Abstract:
Oro-facial dysfunction is an early, yet frequently under-recognised, manifestation of
amyotrophic lateral sclerosis (ALS). Existing clinical assessments rely on subjective visual
ratings and static photographs, offering limited sensitivity to the subtle, transient movement
deficits that precede overt speech or swallowing problems. While recent computer-vision
studies have shown promise for Parkinson’s disease, a rigorous, explainable, video-based
approach tailored to ALS remains absent.
This dissertation presents a lightweight spatiotemporal pipeline that couples GPU-accelerated
TV-L1 optical-flow extraction with a fine-tuned VideoMAE vision transformer. Frame-level
motion features are aggregated with calibrated probabilistic voting to yield subject-level
predictions, while transformer attention roll-out provides clinician-friendly saliency overlays.

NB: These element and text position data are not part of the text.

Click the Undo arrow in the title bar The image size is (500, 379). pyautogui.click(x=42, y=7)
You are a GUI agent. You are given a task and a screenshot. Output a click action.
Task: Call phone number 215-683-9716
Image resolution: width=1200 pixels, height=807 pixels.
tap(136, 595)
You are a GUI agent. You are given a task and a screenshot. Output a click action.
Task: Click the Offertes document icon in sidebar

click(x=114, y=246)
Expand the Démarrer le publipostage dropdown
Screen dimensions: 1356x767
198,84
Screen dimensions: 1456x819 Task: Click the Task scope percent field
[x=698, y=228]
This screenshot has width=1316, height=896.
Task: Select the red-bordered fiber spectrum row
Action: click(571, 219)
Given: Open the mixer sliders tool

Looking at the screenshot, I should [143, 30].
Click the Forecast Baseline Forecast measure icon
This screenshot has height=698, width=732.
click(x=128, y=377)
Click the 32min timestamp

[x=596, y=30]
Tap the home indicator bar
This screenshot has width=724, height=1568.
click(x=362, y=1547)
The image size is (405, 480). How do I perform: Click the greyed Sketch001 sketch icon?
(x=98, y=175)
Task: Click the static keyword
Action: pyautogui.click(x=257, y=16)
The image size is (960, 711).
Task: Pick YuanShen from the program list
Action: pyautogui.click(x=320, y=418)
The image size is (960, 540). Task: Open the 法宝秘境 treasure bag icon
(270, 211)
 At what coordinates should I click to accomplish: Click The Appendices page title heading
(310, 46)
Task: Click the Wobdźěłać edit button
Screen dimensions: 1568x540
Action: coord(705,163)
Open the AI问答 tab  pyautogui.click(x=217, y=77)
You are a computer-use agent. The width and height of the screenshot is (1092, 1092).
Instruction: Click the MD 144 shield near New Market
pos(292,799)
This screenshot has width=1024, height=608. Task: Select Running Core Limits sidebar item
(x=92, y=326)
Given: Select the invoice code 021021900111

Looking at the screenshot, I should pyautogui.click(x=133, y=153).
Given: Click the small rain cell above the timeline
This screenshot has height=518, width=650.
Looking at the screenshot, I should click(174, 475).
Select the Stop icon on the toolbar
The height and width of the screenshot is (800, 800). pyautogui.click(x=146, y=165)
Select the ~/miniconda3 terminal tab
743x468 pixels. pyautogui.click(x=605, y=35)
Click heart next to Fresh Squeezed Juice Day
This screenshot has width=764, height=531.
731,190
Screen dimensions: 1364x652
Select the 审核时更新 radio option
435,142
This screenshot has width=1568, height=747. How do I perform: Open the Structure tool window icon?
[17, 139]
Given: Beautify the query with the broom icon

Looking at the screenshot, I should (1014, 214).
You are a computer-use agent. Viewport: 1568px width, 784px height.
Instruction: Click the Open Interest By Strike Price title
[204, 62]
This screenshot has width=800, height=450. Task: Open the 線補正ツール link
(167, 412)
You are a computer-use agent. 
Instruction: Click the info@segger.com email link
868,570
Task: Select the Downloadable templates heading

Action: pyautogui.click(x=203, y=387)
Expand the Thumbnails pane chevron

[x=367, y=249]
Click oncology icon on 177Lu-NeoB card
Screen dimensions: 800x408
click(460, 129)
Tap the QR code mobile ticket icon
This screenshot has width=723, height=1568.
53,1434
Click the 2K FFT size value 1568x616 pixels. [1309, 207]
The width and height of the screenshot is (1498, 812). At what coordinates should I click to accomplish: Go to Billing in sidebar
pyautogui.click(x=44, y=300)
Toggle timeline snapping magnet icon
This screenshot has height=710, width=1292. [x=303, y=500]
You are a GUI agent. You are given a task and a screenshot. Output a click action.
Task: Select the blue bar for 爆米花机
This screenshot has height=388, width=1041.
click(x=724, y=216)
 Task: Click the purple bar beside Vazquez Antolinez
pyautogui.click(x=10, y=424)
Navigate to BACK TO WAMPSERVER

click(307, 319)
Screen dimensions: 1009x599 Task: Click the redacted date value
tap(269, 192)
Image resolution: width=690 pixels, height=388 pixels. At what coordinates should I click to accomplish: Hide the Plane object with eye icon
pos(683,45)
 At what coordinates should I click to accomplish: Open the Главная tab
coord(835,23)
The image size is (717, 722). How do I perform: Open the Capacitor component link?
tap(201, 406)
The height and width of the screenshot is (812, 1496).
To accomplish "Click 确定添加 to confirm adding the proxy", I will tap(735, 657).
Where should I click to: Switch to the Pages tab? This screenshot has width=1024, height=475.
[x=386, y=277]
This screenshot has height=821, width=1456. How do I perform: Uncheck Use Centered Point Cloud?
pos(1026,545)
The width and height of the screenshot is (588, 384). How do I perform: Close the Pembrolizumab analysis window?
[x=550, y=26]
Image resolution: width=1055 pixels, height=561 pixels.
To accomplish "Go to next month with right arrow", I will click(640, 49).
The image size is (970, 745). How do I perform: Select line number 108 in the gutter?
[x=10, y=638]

The system is trained under a strict three-fold cross-validation regime to mitigate data scarcity
and overfitting, and hyperparameters are optimised via grid search without synthetic class
balancing.
Evaluated on a subset of the Toronto NeuroFace database (ALS = 60 videos; healthy = 60
videos) and an expanded internal hold-out set, the proposed model achieves a mean AUC of
1.000, F1-score of 0.9785, and subject-level accuracy of 98.04 %. Motion-energy bar-plots
reveal a strong correlation (ρ = 0.84) between optical-flow magnitude and expert bulbarfunction ratings, supporting clinical validity. These results indicate that transformer-guided
optical-flow analysis can furnish a practical, objective screening aid for early ALS-related orofacial impairment, laying the groundwork for larger-scale, multi-centre studies.